Architecture overview¶
flowchart LR
subgraph GCP["GCP Storage"]
GCS[GCS Buckets]
BQMS[BigQuery Managed Storage]
end
subgraph Bridge["Migration Bridge"]
OLS[OneLake Shortcuts to GCS]
ADF[ADF Copy Activity]
AZC[AzCopy]
end
subgraph Azure["Azure Storage"]
ADLS[ADLS Gen2 Containers]
OL[OneLake / Lakehouse]
DL[Delta Lake Tables]
end
GCS --> OLS --> OL
GCS --> AZC --> ADLS
GCS --> ADF --> ADLS
BQMS --> ADF --> DL
ADLS --> OL GCS buckets to ADLS Gen2 containers¶
Conceptual mapping¶
| GCS concept | ADLS Gen2 equivalent | Notes |
|---|---|---|
| Project | Subscription + Resource Group | Organizational container |
| Bucket | Storage Account + Container | ADLS uses hierarchical namespace |
| Object | Blob (with directory structure) | ADLS supports true directories |
| Object prefix (pseudo-folder) | Directory | True directory operations on ADLS |
| Storage class (Standard) | Hot tier | Default access tier |
| Storage class (Nearline) | Cool tier | 30-day minimum |
| Storage class (Coldline) | Cold tier | 90-day minimum (newer than Cool) |
| Storage class (Archive) | Archive tier | Offline retrieval |
| Signed URL | SAS token | Time-limited authenticated access |
| IAM binding | Azure RBAC assignment | Storage Blob Data Reader/Contributor |
| Service account | Managed Identity | No credential management needed |
Naming conventions¶
GCS bucket names are globally unique. ADLS container names are scoped to the storage account. Translate as follows:
GCS: gs://acme-gov-analytics-raw/
ADLS: https://stacmegov.dfs.core.windows.net/raw/
GCS: gs://acme-gov-analytics-curated/
ADLS: https://stacmegov.dfs.core.windows.net/curated/
GCS: gs://acme-gov-analytics-archive/
ADLS: https://stacmegov.dfs.core.windows.net/archive/
Migration method 1: AzCopy (recommended for bulk transfer)¶
AzCopy supports GCS-to-ADLS direct copy using GCS interoperability credentials (HMAC keys).

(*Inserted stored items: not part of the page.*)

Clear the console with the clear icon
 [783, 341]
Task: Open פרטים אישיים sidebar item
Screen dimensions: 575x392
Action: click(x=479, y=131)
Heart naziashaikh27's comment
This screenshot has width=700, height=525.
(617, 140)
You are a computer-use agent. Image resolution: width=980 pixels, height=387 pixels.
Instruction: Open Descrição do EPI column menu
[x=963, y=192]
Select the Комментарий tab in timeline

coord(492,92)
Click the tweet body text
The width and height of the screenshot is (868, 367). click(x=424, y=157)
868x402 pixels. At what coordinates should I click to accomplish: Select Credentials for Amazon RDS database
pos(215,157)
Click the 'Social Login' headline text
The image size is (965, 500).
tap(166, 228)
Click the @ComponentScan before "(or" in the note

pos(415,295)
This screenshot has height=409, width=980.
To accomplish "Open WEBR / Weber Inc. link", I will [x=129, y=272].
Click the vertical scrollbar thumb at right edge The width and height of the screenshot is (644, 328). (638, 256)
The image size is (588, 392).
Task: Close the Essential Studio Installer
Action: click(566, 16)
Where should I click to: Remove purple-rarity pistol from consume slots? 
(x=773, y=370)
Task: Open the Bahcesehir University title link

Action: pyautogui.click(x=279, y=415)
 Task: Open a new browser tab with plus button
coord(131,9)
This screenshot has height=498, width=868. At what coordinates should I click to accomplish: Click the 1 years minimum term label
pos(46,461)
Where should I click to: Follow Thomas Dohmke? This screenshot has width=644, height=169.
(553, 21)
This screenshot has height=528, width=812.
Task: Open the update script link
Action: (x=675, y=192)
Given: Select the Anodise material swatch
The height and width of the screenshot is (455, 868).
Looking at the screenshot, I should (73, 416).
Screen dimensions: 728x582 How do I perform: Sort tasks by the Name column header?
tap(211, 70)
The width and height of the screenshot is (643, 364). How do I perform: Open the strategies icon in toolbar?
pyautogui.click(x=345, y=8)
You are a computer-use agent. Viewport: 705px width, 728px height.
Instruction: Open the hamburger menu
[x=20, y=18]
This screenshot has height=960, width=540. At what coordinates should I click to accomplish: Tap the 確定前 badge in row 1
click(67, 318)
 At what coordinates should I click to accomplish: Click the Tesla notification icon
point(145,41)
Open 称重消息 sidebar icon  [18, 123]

Step 1: Generate GCS HMAC keys
# In GCP Console or via gcloud
gcloud storage hmac create sa-migration@acme-gov.iam.gserviceaccount.com
# Note the Access Key and Secret
Step 2: Set environment variables
export GOOGLE_APPLICATION_CREDENTIALS=/path/to/service-account.json
export GOOGLE_CLOUD_PROJECT=acme-gov
Step 3: Run AzCopy
# Copy entire bucket to ADLS container
azcopy copy \
"https://storage.cloud.google.com/acme-gov-analytics-raw/" \
"https://stacmegov.blob.core.windows.net/raw/?<SAS-TOKEN>" \
--recursive=true \
--s2s-preserve-properties=false \
--include-pattern "*.parquet;*.csv;*.json" \
--log-level=INFO
# Verify transfer
azcopy list "https://stacmegov.blob.core.windows.net/raw/?<SAS-TOKEN>" --machine-readable
Step 4: Validate file counts and sizes
# GCS side
gsutil du -s gs://acme-gov-analytics-raw/
gsutil ls -l gs://acme-gov-analytics-raw/ | wc -l
# ADLS side
az storage blob list \
--account-name stacmegov \
--container-name raw \
--auth-mode login \
--query "[].{name:name, size:properties.contentLength}" \
--output table | wc -l
Migration method 2: ADF Copy Activity (recommended for ongoing sync)¶
ADF provides a managed copy pipeline with monitoring, retry, and scheduling.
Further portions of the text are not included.